I rated Lowe well enough to be an AB. Remember we were picking the likes of George Bridge above such players so theres no disputing a lot of bad decisions have been made by those last two coaches. Does a team like the ABs need a finicky winger who you have to adapt and change a lot of your style with to get benefit from? No, not really. But he still would have been a basic improvement on players like even Savea at the tail of his career, Bridge, and could even have converted into the answer of replacing Beauden at the back. Instead we persisted with NMS, Naholo, Havili, Reece, all players we would have cared even less about losing and all because Rieko had Lowe's number 11 jersey nailed down.


He was of course only 23 when he decided to leave, it was back in the beggining of the period they had started retaining players (from 2018 onwards I think, they came out saying theyre going to be more aggressive at some point). So he might, all of them, only just missed out.


The main point that Ed made is that situations like Lowe's, Aki's, JGP's, aren't going to happen in future. That's a bit of a "NZ" only problem, because those players need to reach such a high standard to be chosen by the All Blacks, were as a country like Ireland wants them a lot earlier like that. This is basically the 'ready in 3 years' concept Ireland relied on, versus the '5 years and they've left' concept' were that player is now ready to be chosen by the All Blacks (given a contract to play Super, ala SBW, and hopefully Manu).


The 'mercenary' thing that will take longer to expire, and which I was referring to, is the grandparents rule. The new kids coming through now aren't going to have as many gp born overseas, so the amount of players that can leave with a prospect of International rugby offer are going to drop dramatically at some point. All these kiwi fellas playing for a PI, is going to stop sadly.

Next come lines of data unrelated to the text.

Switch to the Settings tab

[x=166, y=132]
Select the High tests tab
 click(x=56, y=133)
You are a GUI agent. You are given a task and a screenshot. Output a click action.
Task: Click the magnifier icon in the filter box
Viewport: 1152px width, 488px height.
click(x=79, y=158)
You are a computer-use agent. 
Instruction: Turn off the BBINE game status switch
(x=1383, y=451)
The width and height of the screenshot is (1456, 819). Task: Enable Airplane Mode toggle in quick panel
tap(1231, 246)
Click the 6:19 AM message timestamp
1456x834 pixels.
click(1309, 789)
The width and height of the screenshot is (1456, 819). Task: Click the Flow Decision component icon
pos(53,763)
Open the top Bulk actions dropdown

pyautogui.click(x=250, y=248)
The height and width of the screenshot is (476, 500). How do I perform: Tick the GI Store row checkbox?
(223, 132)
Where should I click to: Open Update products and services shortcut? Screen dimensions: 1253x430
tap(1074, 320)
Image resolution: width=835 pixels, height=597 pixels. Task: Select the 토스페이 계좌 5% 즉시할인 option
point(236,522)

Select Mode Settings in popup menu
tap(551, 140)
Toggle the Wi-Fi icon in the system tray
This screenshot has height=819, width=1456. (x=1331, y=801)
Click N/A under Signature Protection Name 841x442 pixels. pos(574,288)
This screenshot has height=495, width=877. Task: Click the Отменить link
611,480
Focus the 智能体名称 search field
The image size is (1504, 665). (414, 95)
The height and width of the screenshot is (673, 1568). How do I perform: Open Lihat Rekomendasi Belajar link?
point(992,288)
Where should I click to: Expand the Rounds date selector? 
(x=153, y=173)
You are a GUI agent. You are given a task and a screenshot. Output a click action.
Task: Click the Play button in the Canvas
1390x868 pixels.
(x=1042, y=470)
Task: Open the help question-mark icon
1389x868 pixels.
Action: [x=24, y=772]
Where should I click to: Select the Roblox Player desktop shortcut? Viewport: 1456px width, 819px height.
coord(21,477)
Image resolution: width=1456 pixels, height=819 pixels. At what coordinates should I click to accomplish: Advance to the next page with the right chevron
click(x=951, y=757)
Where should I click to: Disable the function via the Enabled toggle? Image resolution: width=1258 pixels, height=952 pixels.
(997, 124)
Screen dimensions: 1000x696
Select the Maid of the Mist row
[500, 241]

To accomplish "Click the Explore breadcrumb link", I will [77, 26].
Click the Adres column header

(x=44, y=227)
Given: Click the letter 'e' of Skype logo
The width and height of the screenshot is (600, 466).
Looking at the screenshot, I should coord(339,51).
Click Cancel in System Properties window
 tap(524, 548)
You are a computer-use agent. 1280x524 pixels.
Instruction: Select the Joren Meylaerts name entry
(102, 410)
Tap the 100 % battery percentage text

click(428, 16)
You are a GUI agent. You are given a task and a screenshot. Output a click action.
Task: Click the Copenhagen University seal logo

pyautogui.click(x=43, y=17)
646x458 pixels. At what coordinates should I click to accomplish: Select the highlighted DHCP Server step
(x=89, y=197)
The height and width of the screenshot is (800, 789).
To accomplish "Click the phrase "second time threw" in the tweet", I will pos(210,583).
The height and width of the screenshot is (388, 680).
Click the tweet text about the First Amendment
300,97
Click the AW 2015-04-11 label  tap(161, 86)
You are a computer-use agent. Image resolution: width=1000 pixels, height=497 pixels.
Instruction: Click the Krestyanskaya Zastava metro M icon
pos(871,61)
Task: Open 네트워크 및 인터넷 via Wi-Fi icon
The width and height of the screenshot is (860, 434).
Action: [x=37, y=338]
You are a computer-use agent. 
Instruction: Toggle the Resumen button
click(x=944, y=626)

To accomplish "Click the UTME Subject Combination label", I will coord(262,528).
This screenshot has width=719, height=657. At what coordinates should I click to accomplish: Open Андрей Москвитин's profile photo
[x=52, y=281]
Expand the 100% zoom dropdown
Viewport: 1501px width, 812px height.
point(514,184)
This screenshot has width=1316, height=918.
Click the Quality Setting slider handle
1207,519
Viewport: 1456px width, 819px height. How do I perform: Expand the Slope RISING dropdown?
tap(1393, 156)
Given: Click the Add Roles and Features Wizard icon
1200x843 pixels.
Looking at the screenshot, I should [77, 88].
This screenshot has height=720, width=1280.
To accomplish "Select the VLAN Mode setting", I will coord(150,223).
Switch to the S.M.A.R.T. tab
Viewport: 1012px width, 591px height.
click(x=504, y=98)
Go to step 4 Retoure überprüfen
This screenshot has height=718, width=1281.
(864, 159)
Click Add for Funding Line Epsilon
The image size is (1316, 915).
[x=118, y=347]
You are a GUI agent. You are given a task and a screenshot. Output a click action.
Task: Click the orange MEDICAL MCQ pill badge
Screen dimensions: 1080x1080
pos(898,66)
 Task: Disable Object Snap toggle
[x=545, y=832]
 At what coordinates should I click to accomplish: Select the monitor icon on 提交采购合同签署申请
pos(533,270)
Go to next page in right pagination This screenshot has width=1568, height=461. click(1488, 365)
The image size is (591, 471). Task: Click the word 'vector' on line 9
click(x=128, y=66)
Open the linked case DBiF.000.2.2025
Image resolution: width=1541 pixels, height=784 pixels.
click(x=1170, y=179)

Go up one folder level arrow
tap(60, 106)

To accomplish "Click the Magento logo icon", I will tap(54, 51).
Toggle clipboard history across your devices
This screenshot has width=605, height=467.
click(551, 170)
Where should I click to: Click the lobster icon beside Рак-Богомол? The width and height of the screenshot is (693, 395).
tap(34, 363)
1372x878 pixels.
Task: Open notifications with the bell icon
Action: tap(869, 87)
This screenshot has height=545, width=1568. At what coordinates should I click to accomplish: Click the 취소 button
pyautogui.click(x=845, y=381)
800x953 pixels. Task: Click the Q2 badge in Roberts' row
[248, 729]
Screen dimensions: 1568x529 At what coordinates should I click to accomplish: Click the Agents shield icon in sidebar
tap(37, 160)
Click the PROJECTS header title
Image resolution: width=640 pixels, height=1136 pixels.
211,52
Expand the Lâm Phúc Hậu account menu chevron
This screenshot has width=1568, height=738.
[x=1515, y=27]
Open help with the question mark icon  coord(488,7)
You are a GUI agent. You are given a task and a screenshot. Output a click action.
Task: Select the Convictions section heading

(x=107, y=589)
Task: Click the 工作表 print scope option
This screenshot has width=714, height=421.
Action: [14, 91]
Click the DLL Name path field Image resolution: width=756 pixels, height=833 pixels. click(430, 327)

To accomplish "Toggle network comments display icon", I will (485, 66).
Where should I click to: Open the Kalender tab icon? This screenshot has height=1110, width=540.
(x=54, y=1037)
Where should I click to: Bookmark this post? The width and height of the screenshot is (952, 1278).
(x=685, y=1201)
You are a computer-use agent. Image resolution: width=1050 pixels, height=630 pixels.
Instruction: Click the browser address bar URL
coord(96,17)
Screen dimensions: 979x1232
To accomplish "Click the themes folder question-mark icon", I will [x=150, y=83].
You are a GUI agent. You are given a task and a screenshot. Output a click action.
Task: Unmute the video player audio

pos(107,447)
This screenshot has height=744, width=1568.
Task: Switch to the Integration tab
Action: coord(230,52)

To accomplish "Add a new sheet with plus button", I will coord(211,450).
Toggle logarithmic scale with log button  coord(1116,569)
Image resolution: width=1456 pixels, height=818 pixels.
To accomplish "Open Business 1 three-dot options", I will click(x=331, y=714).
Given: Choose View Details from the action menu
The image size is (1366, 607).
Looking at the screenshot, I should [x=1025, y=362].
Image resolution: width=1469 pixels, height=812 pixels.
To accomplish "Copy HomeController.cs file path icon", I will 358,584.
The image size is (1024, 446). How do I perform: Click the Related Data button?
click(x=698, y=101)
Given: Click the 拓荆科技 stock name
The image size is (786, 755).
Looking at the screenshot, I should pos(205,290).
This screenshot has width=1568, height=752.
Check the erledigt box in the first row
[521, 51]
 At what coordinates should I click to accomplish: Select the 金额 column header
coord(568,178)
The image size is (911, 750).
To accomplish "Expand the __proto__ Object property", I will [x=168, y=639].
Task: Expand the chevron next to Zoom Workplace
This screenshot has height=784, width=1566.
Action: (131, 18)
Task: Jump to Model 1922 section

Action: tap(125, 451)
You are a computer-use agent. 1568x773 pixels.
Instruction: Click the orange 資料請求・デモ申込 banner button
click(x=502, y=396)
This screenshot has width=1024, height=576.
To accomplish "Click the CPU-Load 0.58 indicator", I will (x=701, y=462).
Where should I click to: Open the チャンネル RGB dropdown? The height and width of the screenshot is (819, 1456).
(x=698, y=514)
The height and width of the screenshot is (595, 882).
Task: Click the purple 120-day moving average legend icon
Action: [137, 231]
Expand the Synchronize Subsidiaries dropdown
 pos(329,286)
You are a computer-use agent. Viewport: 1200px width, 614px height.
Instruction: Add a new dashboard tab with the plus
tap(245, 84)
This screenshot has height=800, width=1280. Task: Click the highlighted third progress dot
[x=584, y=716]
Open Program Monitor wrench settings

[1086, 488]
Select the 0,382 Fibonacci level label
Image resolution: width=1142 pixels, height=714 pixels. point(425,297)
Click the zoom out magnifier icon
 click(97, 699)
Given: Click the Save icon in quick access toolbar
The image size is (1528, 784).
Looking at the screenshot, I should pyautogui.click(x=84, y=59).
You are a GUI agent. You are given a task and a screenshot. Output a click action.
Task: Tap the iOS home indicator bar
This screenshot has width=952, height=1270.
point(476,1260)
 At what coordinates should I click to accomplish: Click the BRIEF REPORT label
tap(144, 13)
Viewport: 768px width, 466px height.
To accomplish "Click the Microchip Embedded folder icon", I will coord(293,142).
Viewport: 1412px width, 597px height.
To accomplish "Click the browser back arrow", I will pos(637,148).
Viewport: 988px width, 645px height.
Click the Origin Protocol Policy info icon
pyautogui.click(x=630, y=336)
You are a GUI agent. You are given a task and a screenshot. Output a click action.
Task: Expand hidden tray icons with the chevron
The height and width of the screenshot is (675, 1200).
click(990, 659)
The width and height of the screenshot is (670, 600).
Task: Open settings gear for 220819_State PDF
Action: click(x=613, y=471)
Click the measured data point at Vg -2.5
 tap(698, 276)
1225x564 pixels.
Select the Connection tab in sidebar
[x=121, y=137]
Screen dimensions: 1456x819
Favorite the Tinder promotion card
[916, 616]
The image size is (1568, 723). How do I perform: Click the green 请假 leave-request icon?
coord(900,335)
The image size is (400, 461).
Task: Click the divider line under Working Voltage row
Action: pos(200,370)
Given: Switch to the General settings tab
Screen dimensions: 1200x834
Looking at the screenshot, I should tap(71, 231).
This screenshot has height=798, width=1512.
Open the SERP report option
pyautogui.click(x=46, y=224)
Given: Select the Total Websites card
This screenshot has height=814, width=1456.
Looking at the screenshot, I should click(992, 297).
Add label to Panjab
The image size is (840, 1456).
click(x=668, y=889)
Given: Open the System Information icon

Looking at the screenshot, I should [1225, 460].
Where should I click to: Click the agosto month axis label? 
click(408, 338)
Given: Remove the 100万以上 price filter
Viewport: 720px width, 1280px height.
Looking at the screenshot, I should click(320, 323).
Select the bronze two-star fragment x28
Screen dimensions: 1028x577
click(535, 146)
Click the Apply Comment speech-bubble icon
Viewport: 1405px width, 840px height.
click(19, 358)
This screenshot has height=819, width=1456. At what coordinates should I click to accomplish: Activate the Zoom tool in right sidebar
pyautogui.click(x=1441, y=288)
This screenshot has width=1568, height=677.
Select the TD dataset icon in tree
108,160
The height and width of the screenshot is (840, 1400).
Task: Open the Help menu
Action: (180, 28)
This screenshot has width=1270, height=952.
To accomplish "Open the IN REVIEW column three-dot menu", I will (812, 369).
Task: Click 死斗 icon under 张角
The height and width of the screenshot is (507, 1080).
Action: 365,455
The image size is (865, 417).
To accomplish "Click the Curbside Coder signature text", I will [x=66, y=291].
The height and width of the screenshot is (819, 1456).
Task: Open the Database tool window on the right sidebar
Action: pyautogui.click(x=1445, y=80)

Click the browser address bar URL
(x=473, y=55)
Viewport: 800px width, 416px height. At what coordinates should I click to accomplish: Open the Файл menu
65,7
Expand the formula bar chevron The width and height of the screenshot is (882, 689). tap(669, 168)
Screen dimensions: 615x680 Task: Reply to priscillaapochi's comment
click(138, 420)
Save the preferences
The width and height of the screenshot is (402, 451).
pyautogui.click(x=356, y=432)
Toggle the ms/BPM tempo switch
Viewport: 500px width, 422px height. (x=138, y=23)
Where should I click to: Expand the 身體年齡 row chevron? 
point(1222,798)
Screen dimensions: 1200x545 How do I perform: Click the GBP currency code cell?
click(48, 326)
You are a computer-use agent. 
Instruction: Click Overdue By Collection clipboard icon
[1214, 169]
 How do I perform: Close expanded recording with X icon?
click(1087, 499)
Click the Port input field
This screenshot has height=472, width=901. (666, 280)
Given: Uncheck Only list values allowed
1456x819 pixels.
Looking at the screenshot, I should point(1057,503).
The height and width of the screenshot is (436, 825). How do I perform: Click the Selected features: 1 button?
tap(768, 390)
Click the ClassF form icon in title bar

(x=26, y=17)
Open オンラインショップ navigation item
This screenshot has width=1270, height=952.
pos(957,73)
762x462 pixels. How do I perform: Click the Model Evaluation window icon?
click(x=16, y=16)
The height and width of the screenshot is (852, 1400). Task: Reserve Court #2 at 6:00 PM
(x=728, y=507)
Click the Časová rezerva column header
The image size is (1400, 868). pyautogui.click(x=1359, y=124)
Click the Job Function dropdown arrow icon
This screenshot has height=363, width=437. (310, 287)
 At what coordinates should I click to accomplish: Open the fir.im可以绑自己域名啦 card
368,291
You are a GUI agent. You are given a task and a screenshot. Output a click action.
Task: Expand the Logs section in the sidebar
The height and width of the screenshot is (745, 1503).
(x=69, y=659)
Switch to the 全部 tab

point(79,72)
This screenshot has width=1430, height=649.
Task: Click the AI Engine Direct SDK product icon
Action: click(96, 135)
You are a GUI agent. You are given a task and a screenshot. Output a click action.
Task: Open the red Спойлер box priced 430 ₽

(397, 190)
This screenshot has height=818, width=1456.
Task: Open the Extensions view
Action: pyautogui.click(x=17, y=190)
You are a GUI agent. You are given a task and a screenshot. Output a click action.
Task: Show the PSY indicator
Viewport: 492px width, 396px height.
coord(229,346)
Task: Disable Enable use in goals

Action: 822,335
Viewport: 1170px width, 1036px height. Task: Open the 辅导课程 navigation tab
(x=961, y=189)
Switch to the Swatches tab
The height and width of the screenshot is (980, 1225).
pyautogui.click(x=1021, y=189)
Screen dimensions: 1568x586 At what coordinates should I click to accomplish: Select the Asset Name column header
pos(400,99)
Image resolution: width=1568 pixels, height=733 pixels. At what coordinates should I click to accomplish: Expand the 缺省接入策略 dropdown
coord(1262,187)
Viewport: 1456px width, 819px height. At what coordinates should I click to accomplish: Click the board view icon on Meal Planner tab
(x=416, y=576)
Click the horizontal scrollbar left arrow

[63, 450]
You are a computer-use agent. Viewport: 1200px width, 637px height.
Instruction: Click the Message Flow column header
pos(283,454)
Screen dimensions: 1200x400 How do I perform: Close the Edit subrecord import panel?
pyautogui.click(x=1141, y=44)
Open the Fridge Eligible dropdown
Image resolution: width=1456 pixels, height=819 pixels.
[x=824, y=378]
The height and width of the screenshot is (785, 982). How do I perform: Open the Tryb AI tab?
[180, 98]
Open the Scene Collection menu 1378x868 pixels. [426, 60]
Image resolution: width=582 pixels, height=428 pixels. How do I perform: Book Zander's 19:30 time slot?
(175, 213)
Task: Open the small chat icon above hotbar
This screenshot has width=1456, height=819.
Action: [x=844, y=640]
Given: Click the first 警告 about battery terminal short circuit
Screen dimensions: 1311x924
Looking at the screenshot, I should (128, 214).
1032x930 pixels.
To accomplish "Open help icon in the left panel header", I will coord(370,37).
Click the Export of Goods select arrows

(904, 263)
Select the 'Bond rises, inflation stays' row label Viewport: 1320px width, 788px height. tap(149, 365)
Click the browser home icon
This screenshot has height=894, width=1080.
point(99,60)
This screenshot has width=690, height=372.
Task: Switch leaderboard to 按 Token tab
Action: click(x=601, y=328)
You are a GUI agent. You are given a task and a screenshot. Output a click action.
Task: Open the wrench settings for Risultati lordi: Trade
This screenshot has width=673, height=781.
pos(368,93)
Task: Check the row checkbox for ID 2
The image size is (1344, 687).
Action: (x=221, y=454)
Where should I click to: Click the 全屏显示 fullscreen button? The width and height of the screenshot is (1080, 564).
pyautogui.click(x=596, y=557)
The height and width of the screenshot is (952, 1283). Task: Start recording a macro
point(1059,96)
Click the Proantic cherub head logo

The new era problem that will replace those old concerns is now French and Japanese clubs (doing the same as NRL teams have done for decades by) picking kids out of school. The problem here is not so much a national identity one, than it is a farm system where 9 in 10 players are left with nothing. A stunted education and no support in a foreign country (well they'll get kicked out of those countries were they don't in Australia).


It's the same sort of situation were NZ would be the big guy, but there weren't many downsides with it. The only one I can think was brought up but a poster on this site, I can't recall who it was, but he seemed to know a lot of kids coming from the Islands weren't really given the capability to fly back home during school xms holidays etc. That is probably something that should be fixed by the union. Otherwise getting someone like Fakatava over here for his last year of school definitely results in NZ being able to pick the cherries off the top but it also allows that player to develop and be able to represent Tonga and under age and possibly even later in his career. Where as a kid being taken from NZ is arguably going to be worse off in every respect other than perhaps money. Not going to develop as a person, not going to develop as a player as much, so I have a lotof sympathy for NZs case that I don't include them in that group but I certainly see where you're coming from and it encourages other countries to think they can do the same while not realising they're making a much worse experience/situation.